T. Coraghessan Boyle: Drop City
There are writers whose first work seems exciting and you read a few. However, after a few books, they seem to be writing more or less the same thing, with little originality, and merely appealing to a hard core readership who will read anything they write. Then, suddenly, out of the blue, they produce a new book which gets good reviews. Sometimes, the good reviews are merited and sometimes they are not. Boyle’s early works were lively and inventive and well worth reading but I eventually got the feeling that he was just going through the motions. When this novel got good reviews, I did have hopes that he was back. Sadly, this is not the case. This novel really does not, for me, have any originality and few of the trademark traits of his earlier novels.
Take the opening sentence. The morning was a fish in a net, glistening and wriggling at the dead black border of her consciousness, but she’d never caught a fish in a net or on a hook either, so she couldn’t really say if or how or why. A straight candidate for the Bulwer-Lytton Prize for bad writing. Sadly, it does not get any better. Even the blurb writer did not bother reading the book, as s/he maintains that it is about a clash between the two communities, which clearly it is not. Frankly, I cannot blame him/her for not reading it. The two communities in question are a sort of 1970s hippie commune in California, which migrates to Alaska, and the Alaskans who already live in the area, making their living out of trapping and hunting. Despite the fact that the clash between the two communities might have made an interesting story, there is little clash between the two, with most of the clashes occurring within the two communities.

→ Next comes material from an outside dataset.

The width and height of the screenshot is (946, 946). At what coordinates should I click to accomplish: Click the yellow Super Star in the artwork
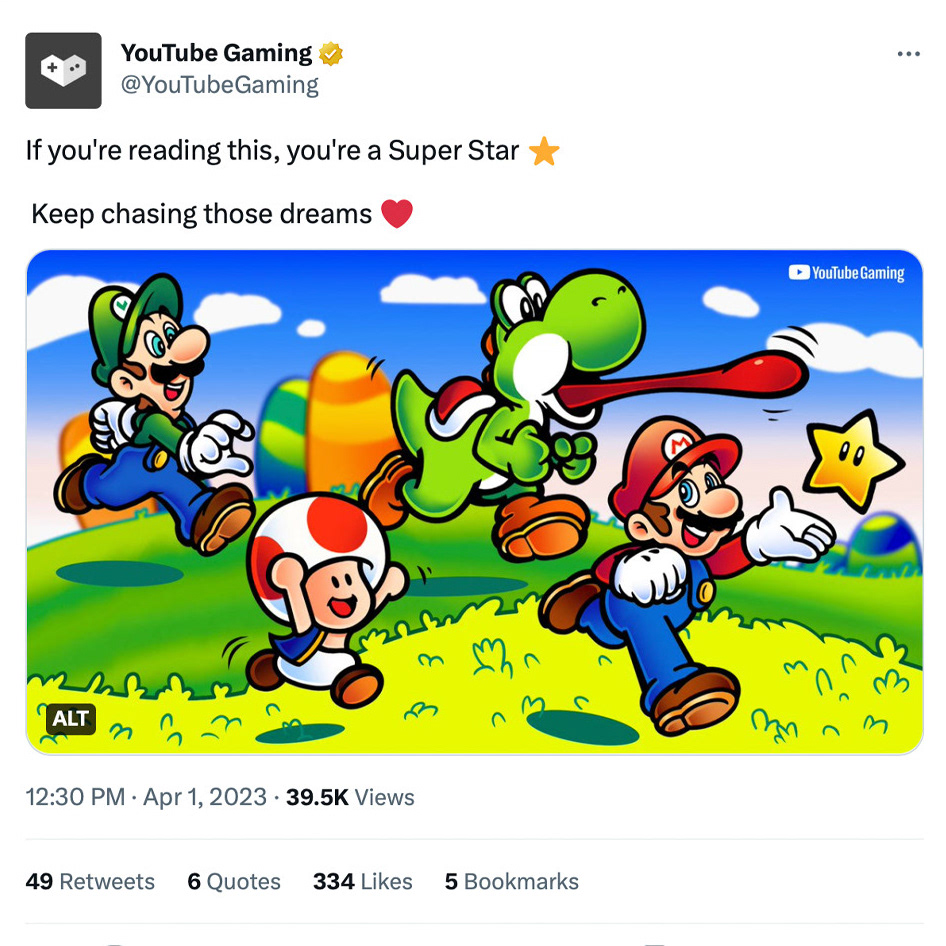pyautogui.click(x=853, y=460)
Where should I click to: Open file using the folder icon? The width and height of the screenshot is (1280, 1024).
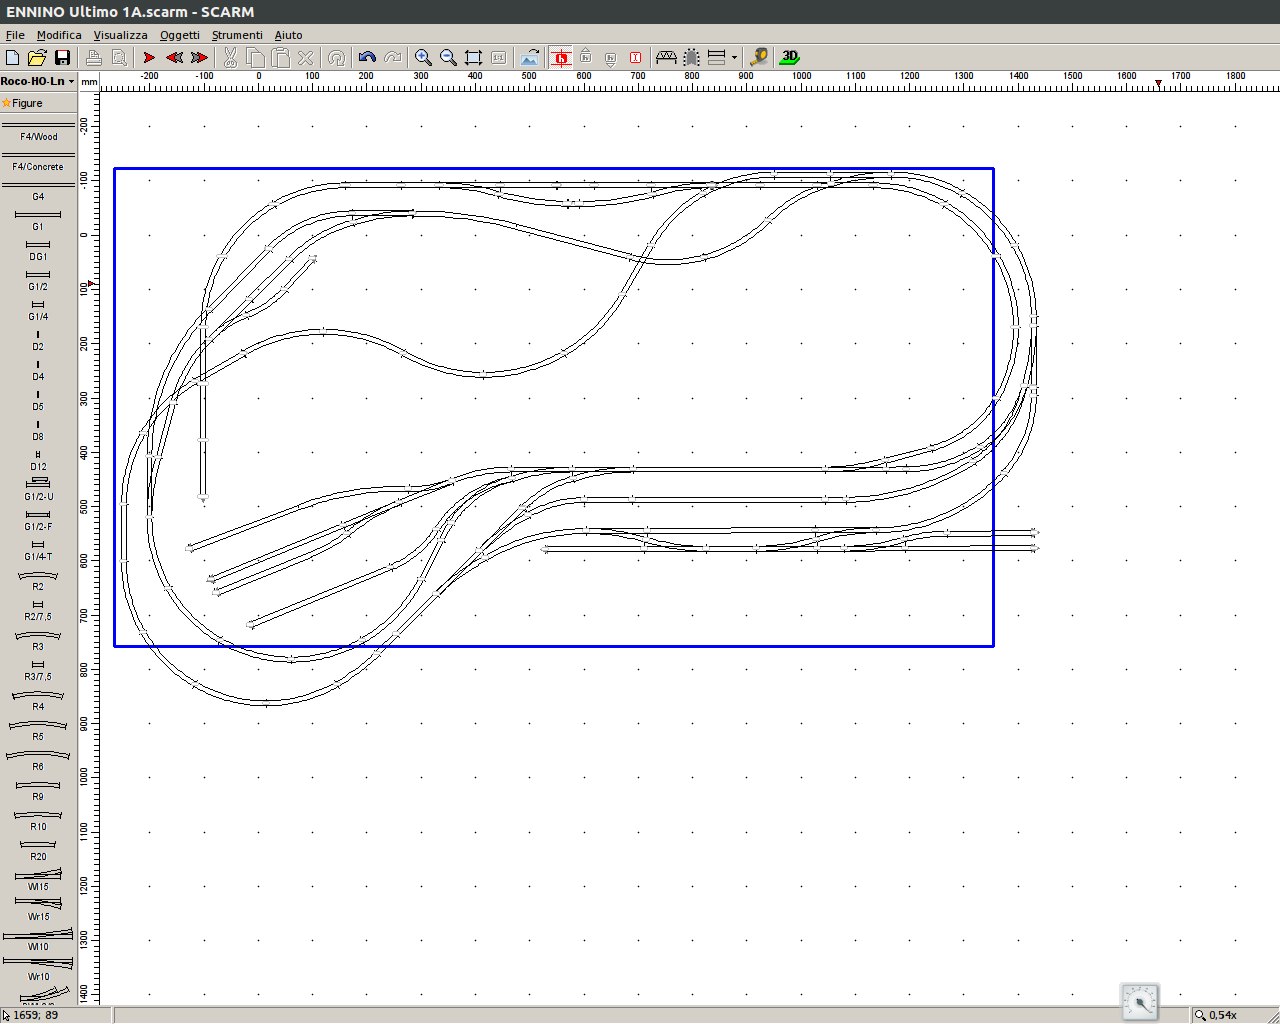[37, 58]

The first group, the hippies, is living on land owned by Norm, who has donated it to the commune whose ideals he espouses, with money he inherited from his parents. Though he has slightly better sleeping accommodation and controls the money, he mixes in with the other inhabitants and willingly makes necessary purchases. The group has its own internal problems – the blacks who arrive and seemingly rape a young woman (with the help of some of the white men) and who contribute little, the men (black and white) who think free love means they have the right to sleep with whichever woman they want and the lack of commitment to work by many of them and those who mainly want to do drugs, drink, fuck and sleep, while living off welfare and Norm. Indeed, Boyle makes it clear that the whole idea is seriously flawed, given the human condition. It is not helped by the views of local authorities who (rightly) consider the site unsanitary and are planning to knock down the ramshackle housing. It is this that persuades the group to move to the last frontier, Alaska, where Norm’s now retired uncle has land.
Boyle clearly has more respect for the Alaskans who work hard in a difficult conditions to make a living. The hero is Sess Harder (who learned most of what he knows from Norm’s uncle). At the beginning, Patricia, a local woman, is effectively trying out the local men to see whom she will marry. Sess is the favourite and eventually wins, much to the chagrin of Joe Bosky. The major dispute we see in the book is between Sess and Joe and it becomes violent and, ultimately, fatal. When the hippies moves in, there is some resentment, but the locals see a new supply of women and also of money, both of which they take advantage of. Will the hippies survive? Will there be a major clash? Actually, I never really cared and Boyle made no effort to make me care.